» **TO DO**
1 - In the training sources page, switch "Sources tab" to "Library tab" and write out the passage starting at "Drag and drop" and ending at "are not supported.".
2 - According to the training sources page, what is the maximum size for an uploaded file?
3 - Write the next part of the training sources page, picking up right after its last sentence.

(PAGE EXCERPT begins)

Training Sources

Three ways to train Orac on your content.

File Upload

Drag and drop files directly into the Sources tab. Supported formats:

PDF — product manuals, whitepapers, guides. Text is extracted from all pages. Scanned PDFs without selectable text are not supported.

TXT / Markdown — plain text files, README files, knowledge base articles.

DOCX — Word documents with formatting preserved as plain text.

Maximum file size is 10 MB. Files are processed immediately — you'll see the status change from “Processing” to “Ready” within a few seconds.

Single URL

Paste a specific page URL and Orac will fetch the page, extract text content, and add it to your knowledge base. This is useful for importing specific pages from external sites, competitor pages for comparison training, or individual help articles.

Orac extracts clean text from the HTML — stripping navigation, footers, sidebars, and scripts. Only the main content is indexed.

(PAGE EXCERPT ends)
(SOURCE DATA begins)

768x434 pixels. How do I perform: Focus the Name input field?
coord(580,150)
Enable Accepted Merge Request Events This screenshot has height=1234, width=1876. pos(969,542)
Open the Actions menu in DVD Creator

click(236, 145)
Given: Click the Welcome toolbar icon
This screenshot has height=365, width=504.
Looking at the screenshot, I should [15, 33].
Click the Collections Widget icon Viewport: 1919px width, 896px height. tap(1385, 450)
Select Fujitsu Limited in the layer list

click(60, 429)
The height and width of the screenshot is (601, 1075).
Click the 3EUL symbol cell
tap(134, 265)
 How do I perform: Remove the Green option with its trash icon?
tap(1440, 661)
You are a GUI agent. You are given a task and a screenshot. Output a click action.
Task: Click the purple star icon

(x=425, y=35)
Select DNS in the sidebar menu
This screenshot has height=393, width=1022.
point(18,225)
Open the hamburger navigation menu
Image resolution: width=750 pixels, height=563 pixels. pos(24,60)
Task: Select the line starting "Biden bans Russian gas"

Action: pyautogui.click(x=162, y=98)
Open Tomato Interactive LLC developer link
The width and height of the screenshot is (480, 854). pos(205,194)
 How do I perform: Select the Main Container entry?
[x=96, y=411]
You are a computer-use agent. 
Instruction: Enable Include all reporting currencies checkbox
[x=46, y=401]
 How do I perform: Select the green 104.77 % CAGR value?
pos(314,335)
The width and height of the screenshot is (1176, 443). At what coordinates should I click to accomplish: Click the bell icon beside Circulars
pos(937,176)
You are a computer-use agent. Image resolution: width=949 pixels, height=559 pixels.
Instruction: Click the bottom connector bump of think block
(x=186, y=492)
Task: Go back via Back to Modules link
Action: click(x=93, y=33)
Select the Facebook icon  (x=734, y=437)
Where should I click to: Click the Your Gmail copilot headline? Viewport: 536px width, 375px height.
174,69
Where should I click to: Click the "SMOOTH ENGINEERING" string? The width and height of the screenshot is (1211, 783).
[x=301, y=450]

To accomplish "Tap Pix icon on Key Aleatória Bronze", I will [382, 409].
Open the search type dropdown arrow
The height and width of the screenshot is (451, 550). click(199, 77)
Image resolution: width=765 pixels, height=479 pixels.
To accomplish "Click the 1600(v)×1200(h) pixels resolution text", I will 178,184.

(SOURCE DATA ends)

» **TASK-BY-TASK OUTPUTS**
1 -
Drag and drop files directly into the Library tab. Supported formats:

PDF — product manuals, whitepapers, guides. Text is extracted from all pages. Scanned PDFs without selectable text are not supported.

2 - 10 MB.

3 -
Full Site Crawl

The most powerful training method. Enter your domain and Orac discovers all pages via sitemap.xml, crawls each one, and builds a complete knowledge base.

How it works: Orac fetches your sitemap.xml, extracts all page URLs, then visits each page to extract text content. Each page becomes a separate document in your project.

Crawl limits by plan:

Free — up to 500 pages. Pro — up to 5,000 pages. Business — up to 25,000 pages.

Supported platforms: WordPress, Shopify, Webflow, Next.js, Hugo, Jekyll, and any site with a publicly accessible sitemap.xml.

No sitemap? Orac will attempt to discover pages by following links from your homepage. For best results, add a sitemap.xml to your site.

24h Auto-Sync

After the initial crawl, Orac automatically re-crawls your site every 24 hours at 3am UTC. The sync uses content hash diffing — a SHA-256 hash of each page's content is compared to the stored hash:

Hash matches — page is unchanged, skipped (zero cost).

Hash differs — page has been updated. Old chunks are deleted, new content is chunked and re-embedded.

URL removed — page was deleted (404/410). All chunks for that URL are removed.

New URL found — new page added to sitemap. Content is extracted and embedded.

Only the delta is processed. If 5 out of 4,000 pages changed, only those 5 are re-processed. Typical sync cost: less than $0.001 for 5 pages.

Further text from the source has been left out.